===== Study material
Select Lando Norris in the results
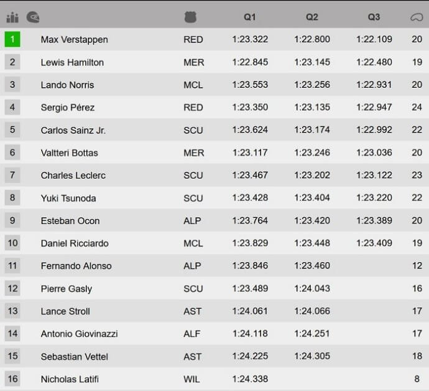point(67,85)
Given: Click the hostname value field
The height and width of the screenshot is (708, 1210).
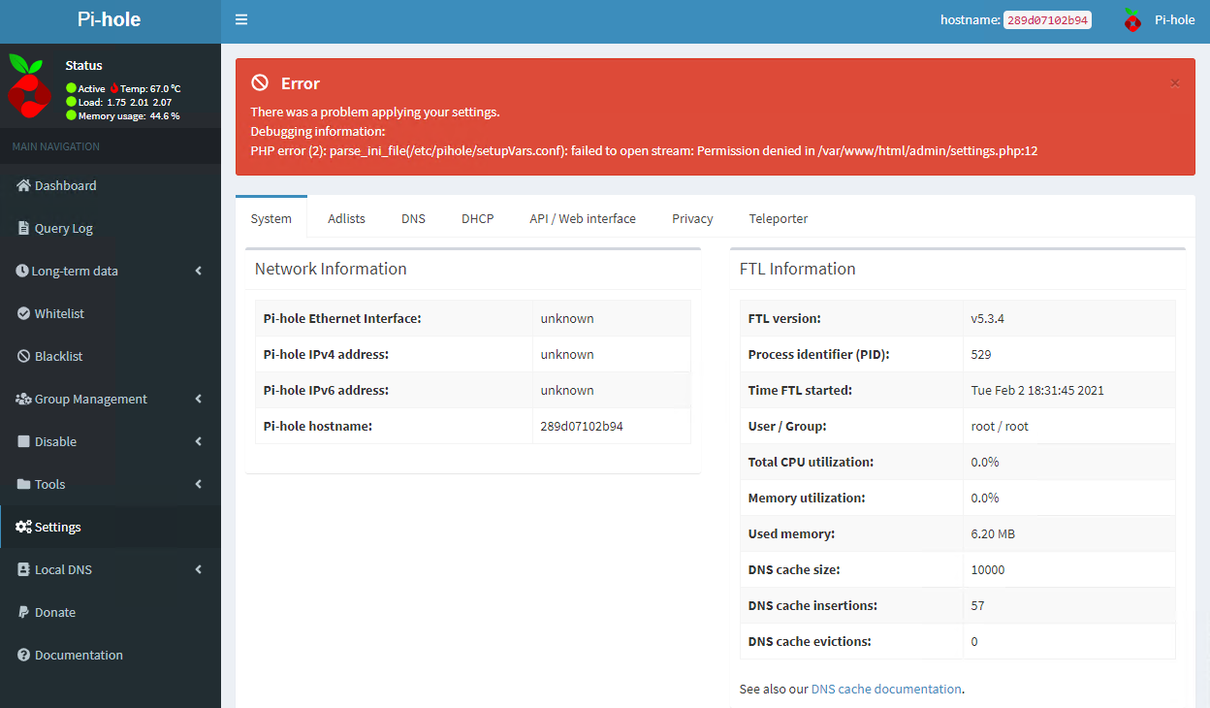Looking at the screenshot, I should [x=1047, y=18].
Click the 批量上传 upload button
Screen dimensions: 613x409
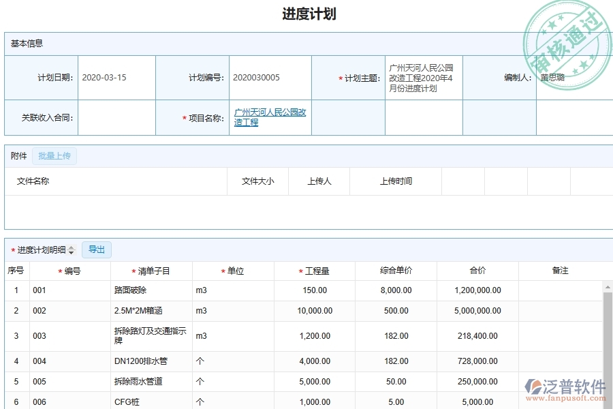point(54,155)
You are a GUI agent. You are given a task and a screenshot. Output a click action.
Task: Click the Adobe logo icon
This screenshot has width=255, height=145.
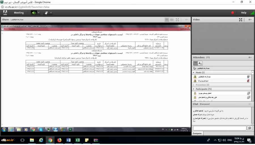click(5, 13)
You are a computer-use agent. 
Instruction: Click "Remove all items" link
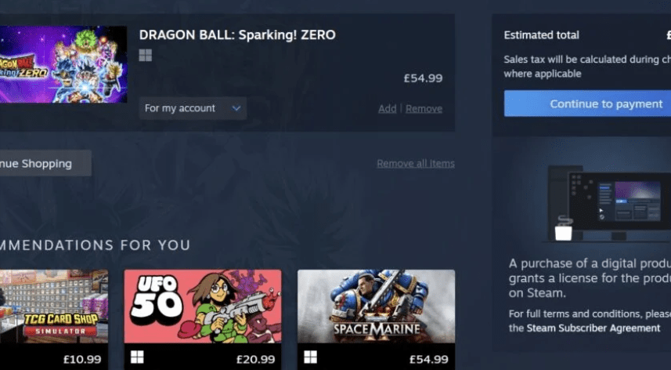coord(415,163)
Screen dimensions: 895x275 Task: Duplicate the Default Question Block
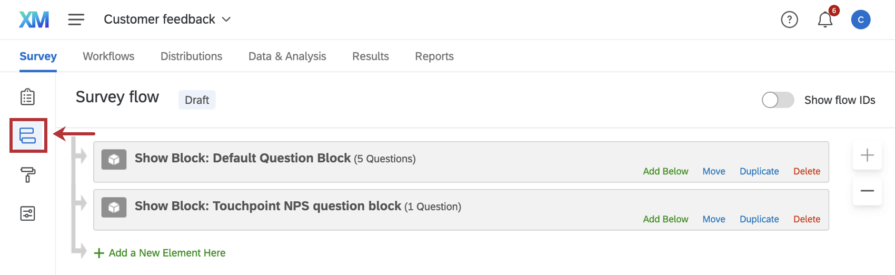(x=759, y=171)
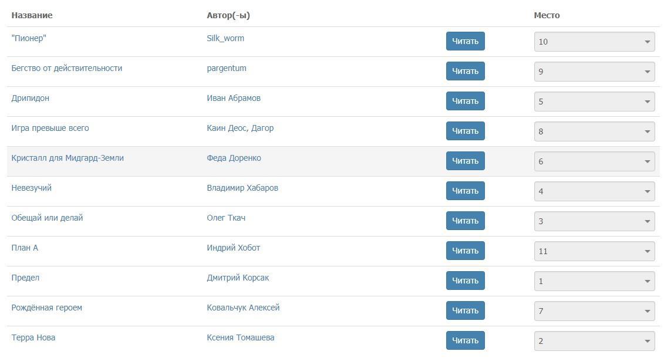Open author link Дмитрий Корсак

[x=238, y=278]
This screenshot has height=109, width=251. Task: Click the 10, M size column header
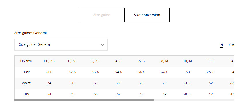pos(188,61)
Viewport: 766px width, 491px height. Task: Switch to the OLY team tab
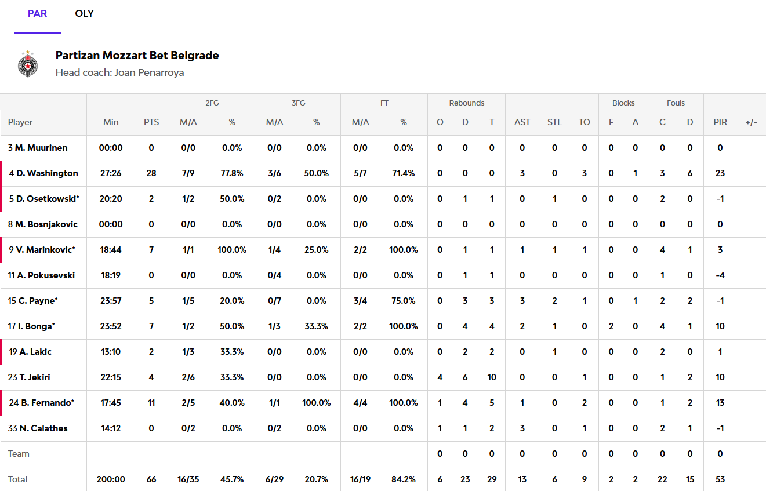[x=84, y=13]
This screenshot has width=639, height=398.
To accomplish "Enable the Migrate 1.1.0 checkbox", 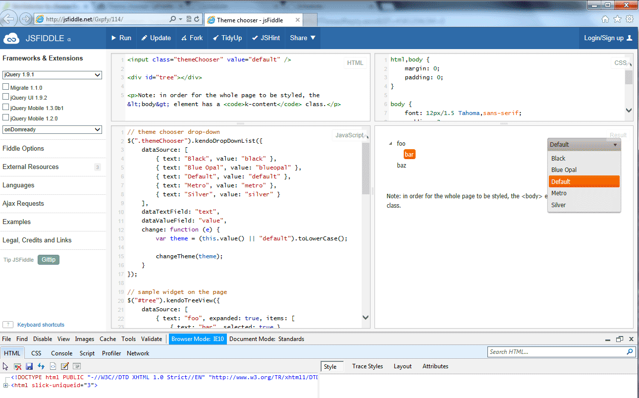I will click(6, 87).
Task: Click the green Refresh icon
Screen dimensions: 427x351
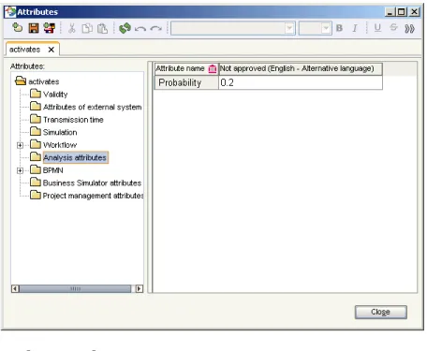Action: pyautogui.click(x=125, y=28)
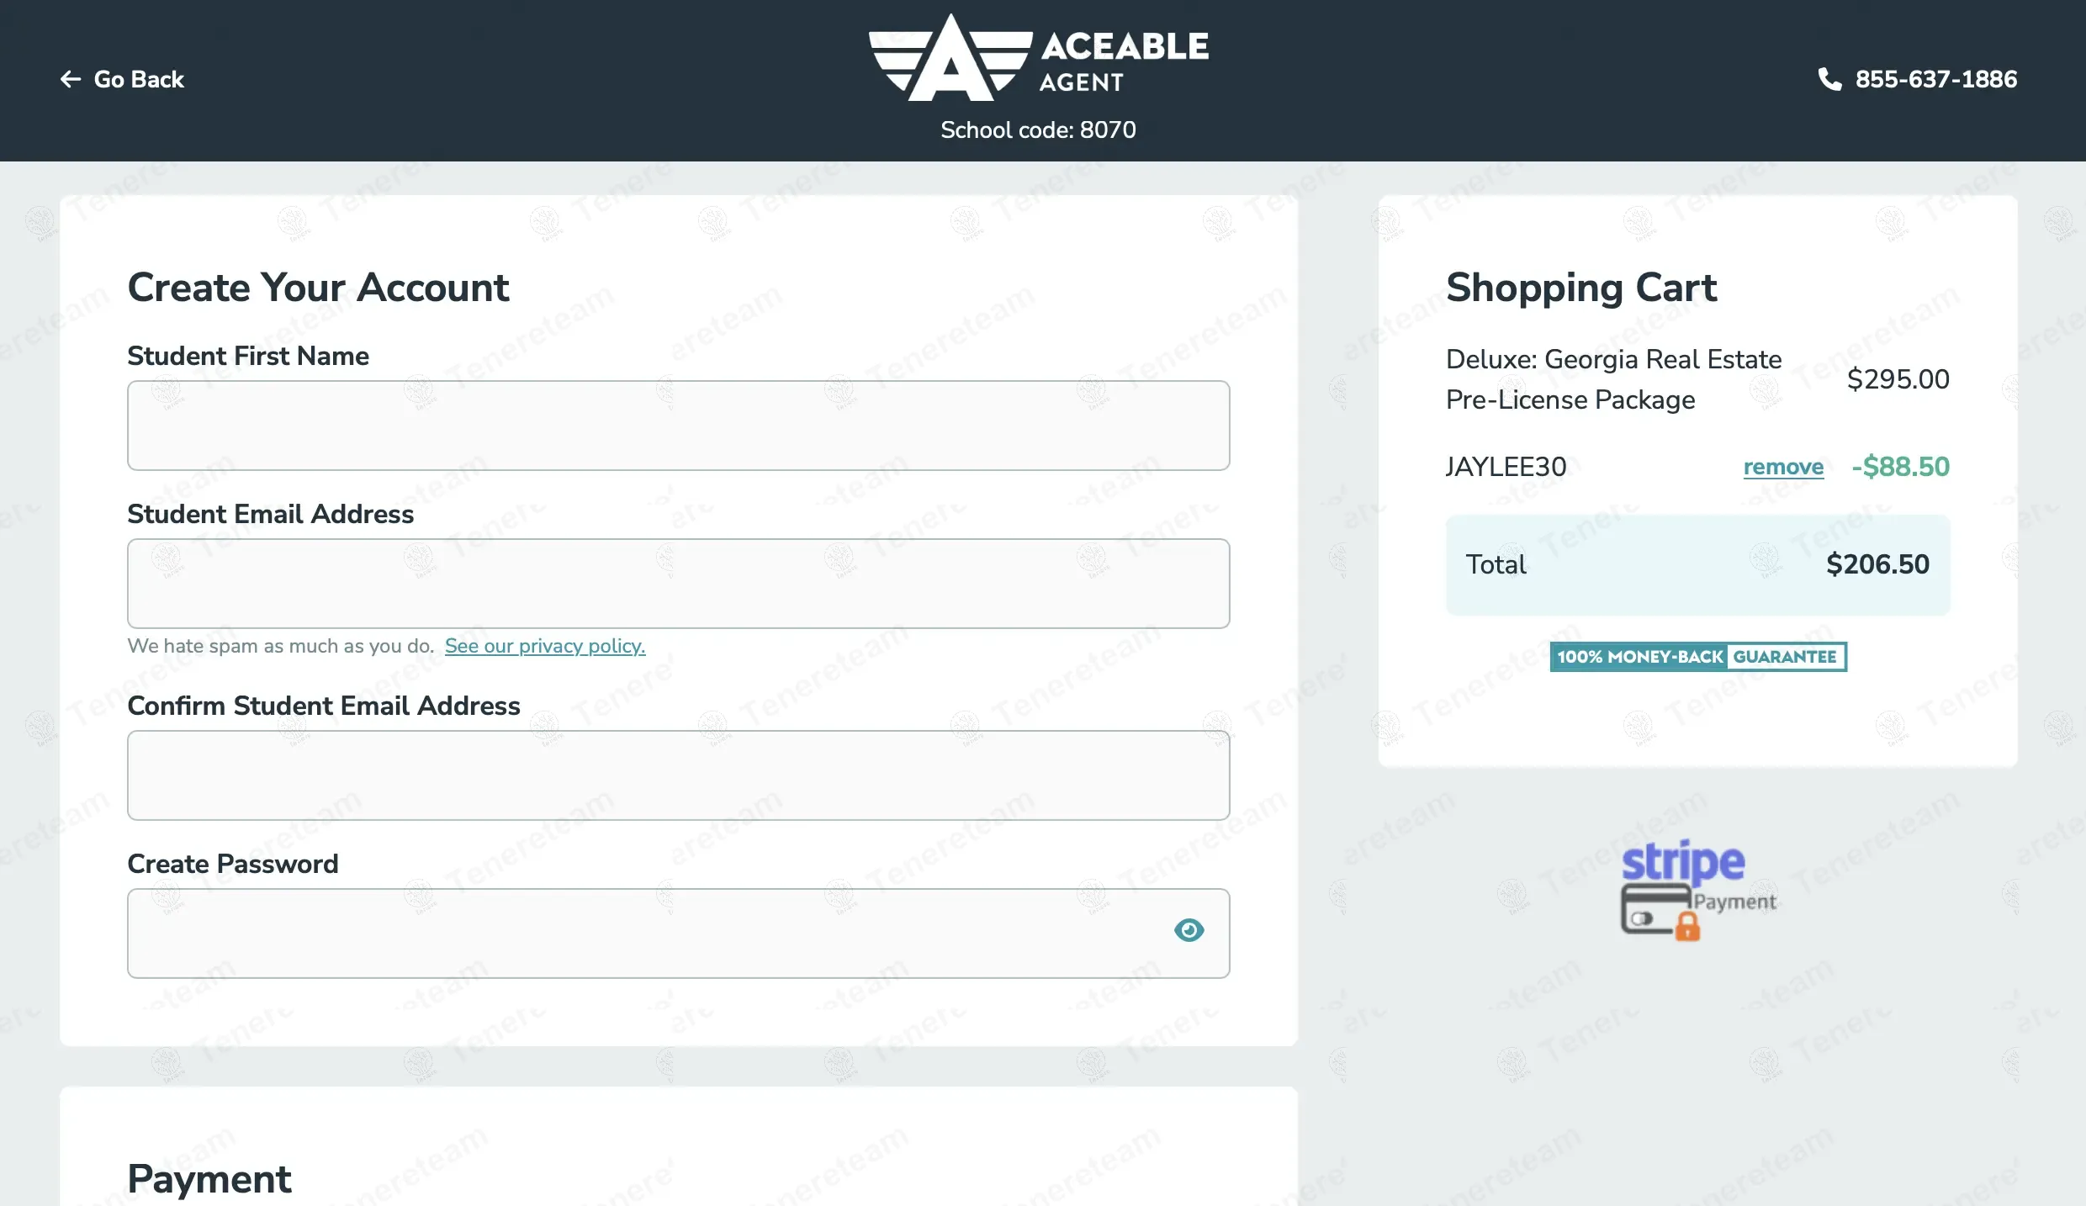Click the Go Back arrow icon
Screen dimensions: 2086x1206
(71, 79)
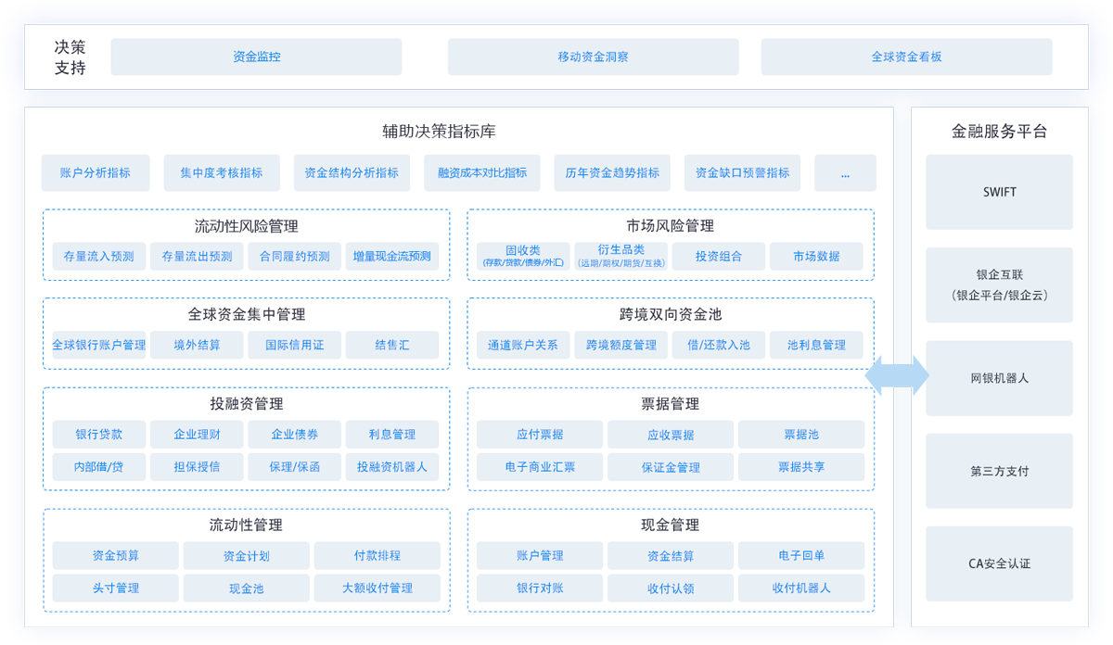Screen dimensions: 1113x645
Task: Open 全球银行账户管理 module
Action: 99,345
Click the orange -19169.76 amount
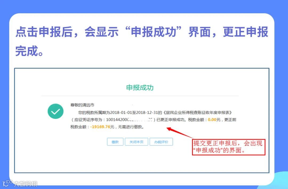The image size is (288, 189). (100, 127)
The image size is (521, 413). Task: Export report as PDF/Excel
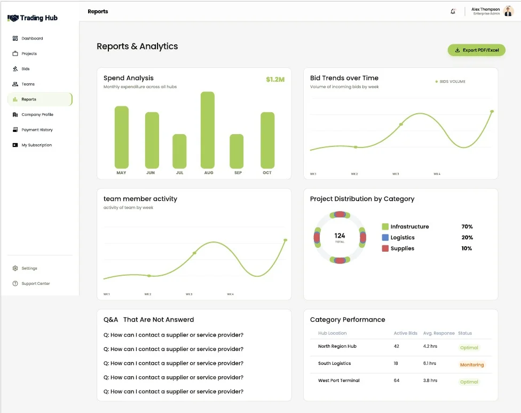coord(477,50)
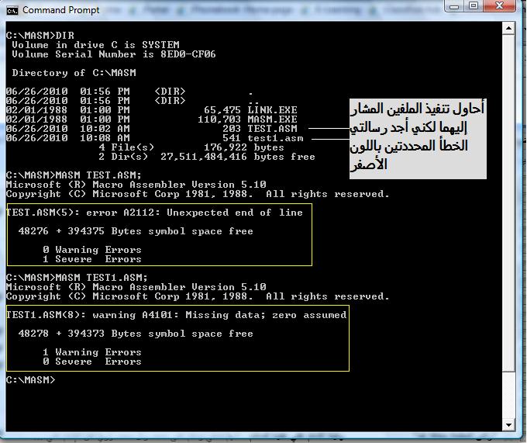Screen dimensions: 527x443
Task: Minimize the Command Prompt window
Action: coord(454,6)
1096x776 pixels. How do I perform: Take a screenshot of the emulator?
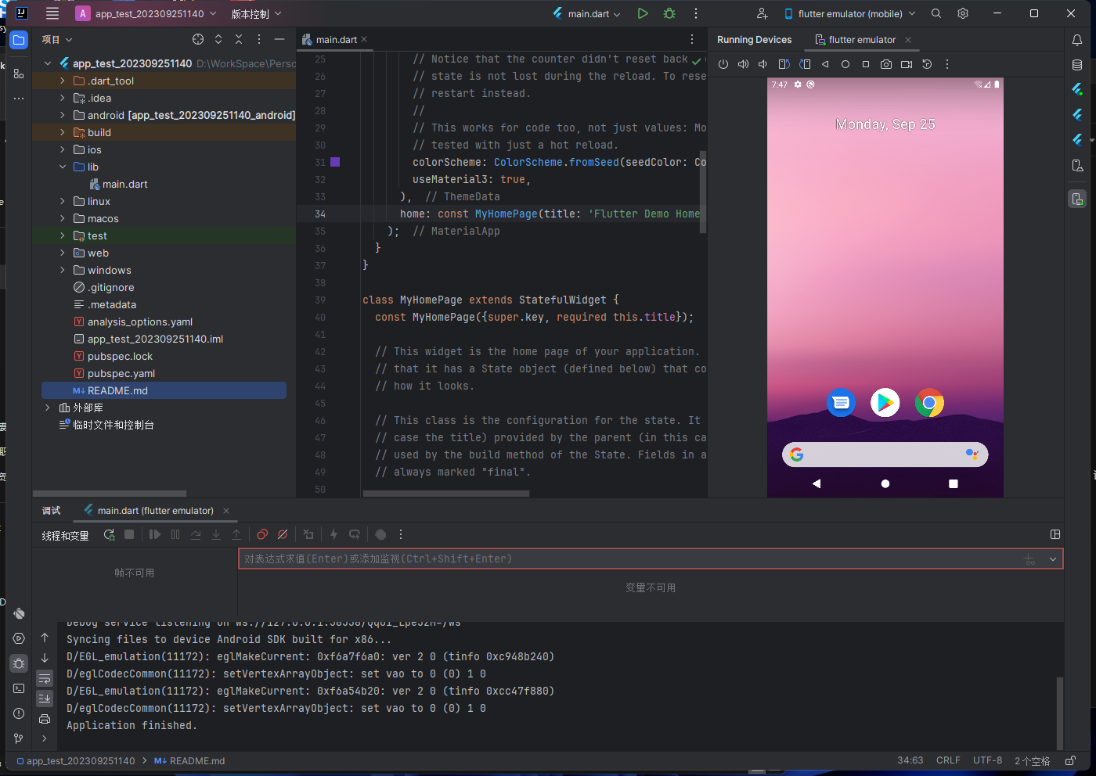point(886,64)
==========
> **Work task**
Only lines belong in the copy: transcribe those from the start of the data through the line that contains "This screenshot has width=639, height=398.", and skip the pictures.

> **Solved exercise**
Select Lando Norris in the results
point(67,85)
Given: Click the hostname value field
The height and width of the screenshot is (708, 1210).
Looking at the screenshot, I should [x=1047, y=18].
Click the 批量上传 upload button
Screen dimensions: 613x409
point(54,155)
You are a GUI agent. You are given a task and a screenshot. Output a click action.
Task: Click the Adobe logo icon
This screenshot has width=255, height=145.
click(5, 13)
You are a computer-use agent. 
Instruction: Click "Remove all items" link
coord(415,163)
Screen dimensions: 895x275 Task: Duplicate the Default Question Block
(x=759, y=171)
Open author link Дмитрий Корсак

[x=238, y=278]
This screenshot has height=109, width=251. Task: Click the 10, M size column header
pos(188,61)
Viewport: 766px width, 491px height. Task: Switch to the OLY team tab
[x=84, y=13]
This screenshot has width=639, height=398.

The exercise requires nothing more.